I piedi rappresentano base d’appoggio del corpo e influenzano in maniera diretta l’allineamento tra caviglie, ginocchia e coxofemorali, incidendo così per effetto domino anche sull’equilibrio e la salute della colonna vertebrale.
Per questo motivo, nel Pilates, è necessario prestare la massima attenzione a come il piede si relaziona al suolo, contro eventuali props di supporto o semplicemente nello spazio in condizioni di cinematica aperta.
Un’efficace attivazione plantare condiziona profondamente il posizionamento del bacino.
É già cosa nota che la neutralizzazione del bacino è un presupposto primario nella corretta applicazione del metodo.
Nel perseguimento di questo criterio risulta utile il posizionamento in flessione della caviglia ( il cosiddetto piede a martello ).

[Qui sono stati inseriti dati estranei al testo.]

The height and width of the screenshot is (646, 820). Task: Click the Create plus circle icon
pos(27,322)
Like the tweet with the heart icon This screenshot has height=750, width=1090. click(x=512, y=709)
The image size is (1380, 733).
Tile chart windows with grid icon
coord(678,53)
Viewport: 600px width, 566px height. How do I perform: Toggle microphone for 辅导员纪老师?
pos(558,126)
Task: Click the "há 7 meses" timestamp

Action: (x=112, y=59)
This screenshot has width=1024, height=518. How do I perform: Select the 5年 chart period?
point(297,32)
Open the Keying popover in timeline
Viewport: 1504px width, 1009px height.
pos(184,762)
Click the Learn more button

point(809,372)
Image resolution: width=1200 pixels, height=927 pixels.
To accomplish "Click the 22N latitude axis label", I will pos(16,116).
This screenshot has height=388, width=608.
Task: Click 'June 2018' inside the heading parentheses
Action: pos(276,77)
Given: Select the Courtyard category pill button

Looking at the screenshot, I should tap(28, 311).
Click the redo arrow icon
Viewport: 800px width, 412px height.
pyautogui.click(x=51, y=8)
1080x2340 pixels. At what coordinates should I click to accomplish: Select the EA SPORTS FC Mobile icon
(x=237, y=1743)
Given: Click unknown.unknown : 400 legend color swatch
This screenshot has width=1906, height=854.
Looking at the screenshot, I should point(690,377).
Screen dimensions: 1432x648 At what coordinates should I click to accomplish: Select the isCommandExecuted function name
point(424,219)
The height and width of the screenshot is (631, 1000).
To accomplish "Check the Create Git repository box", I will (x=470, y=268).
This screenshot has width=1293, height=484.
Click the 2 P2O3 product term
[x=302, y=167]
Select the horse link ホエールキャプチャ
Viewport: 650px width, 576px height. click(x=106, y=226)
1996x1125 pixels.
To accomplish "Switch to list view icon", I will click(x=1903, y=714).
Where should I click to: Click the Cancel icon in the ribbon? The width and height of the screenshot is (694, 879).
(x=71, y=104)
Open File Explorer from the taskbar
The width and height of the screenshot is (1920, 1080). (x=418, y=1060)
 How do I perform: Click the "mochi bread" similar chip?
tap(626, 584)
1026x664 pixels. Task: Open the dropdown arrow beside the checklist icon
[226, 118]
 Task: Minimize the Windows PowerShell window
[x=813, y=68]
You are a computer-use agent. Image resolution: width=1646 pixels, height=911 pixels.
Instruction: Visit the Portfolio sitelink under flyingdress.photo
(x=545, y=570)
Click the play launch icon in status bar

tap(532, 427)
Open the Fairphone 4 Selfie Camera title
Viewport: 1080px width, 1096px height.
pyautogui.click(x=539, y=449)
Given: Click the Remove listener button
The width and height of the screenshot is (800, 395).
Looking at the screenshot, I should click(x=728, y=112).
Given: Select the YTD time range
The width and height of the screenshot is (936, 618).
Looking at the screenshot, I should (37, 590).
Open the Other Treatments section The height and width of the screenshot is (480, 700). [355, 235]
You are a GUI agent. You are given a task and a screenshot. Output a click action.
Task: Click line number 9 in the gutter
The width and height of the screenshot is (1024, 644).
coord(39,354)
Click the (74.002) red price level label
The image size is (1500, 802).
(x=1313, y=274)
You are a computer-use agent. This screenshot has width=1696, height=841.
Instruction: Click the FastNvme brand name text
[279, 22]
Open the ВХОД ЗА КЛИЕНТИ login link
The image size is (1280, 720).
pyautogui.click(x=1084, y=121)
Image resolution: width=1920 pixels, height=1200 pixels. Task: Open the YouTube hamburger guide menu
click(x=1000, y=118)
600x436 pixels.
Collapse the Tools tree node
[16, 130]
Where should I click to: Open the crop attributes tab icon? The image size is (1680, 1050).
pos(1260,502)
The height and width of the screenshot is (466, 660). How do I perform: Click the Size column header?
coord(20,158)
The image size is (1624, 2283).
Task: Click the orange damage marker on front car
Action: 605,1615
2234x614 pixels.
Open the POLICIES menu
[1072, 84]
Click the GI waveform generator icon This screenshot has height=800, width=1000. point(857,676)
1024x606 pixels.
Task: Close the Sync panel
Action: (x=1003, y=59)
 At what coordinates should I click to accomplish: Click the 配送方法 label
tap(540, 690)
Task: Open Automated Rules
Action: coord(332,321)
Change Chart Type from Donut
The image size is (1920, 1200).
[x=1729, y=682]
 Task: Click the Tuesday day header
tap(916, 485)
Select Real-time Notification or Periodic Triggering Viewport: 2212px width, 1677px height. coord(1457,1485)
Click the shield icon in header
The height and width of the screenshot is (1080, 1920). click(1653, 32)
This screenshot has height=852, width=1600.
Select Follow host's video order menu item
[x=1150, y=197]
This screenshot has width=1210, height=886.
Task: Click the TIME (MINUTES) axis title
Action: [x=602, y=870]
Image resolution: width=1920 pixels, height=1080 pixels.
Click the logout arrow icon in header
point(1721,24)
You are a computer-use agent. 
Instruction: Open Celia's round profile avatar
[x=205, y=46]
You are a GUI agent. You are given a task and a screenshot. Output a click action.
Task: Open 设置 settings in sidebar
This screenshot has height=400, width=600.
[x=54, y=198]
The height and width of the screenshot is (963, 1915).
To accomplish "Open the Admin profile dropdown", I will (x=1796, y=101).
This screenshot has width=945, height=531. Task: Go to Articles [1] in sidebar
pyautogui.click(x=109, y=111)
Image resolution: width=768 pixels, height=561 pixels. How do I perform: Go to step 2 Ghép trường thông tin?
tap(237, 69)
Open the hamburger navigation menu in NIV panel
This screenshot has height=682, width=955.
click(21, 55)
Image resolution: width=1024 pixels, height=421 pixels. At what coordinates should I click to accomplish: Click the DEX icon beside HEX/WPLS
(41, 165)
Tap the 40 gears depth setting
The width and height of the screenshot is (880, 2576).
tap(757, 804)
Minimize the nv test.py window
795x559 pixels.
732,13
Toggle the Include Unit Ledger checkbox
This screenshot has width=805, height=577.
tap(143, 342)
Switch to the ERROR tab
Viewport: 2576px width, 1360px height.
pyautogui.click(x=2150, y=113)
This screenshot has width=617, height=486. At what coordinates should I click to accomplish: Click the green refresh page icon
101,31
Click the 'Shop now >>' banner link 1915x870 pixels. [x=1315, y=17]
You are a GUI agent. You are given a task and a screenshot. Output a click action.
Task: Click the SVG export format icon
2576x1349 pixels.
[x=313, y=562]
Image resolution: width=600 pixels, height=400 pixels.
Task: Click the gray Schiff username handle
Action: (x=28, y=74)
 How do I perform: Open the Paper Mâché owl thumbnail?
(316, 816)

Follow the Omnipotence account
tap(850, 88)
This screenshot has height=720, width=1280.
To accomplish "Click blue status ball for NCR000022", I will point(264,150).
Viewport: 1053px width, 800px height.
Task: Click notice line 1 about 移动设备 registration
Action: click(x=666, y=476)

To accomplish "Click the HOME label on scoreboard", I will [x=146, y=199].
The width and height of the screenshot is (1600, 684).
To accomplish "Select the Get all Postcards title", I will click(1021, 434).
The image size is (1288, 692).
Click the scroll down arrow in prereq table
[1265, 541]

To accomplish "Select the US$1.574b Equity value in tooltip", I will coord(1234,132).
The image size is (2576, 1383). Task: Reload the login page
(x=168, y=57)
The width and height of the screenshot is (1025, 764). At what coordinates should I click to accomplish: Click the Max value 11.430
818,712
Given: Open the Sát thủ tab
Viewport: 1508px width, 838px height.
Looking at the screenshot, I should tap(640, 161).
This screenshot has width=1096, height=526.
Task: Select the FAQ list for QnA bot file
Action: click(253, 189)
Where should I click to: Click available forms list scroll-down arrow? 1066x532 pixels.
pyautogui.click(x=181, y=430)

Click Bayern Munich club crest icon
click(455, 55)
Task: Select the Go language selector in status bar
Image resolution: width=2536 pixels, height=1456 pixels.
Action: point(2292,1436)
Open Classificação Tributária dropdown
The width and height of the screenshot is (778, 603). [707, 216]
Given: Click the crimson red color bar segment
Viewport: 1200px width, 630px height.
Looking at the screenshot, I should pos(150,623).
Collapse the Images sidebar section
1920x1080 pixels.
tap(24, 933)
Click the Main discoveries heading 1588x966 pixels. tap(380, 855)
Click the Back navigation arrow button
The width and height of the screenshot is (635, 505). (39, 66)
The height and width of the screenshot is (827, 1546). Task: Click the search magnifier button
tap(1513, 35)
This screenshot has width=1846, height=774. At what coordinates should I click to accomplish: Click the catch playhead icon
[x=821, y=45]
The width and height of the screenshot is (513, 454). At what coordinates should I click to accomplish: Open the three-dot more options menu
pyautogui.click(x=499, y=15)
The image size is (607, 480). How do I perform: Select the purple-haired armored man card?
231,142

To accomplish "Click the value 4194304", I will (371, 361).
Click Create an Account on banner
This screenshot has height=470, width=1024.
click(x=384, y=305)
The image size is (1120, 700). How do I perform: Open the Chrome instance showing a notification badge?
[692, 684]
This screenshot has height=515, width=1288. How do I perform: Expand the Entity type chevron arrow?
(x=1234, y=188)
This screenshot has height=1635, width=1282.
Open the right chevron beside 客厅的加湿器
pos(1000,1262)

In questa posizione si ottiene una maggiore attivazione della catena cinetica anteriore con la conseguente decompressione un di quella posteriore, in quanto i piedi ( spesso trascurati e non adeguatamente corretti nell’allievo) garantiranno un “continuum energetico”che verrebbe interrotto qualora i piedi non fossero pienamente partecipi nello svolgimento dell’esercizio.
Integrare l’attivazione plantare significa, in sintesi, ottimizzare l’ intensità del carico in allenamento, seppur a corpo libero e, non da meno, significa costruire delle basi solide per ottenere un assetto scheletrico più possibile equilibrato.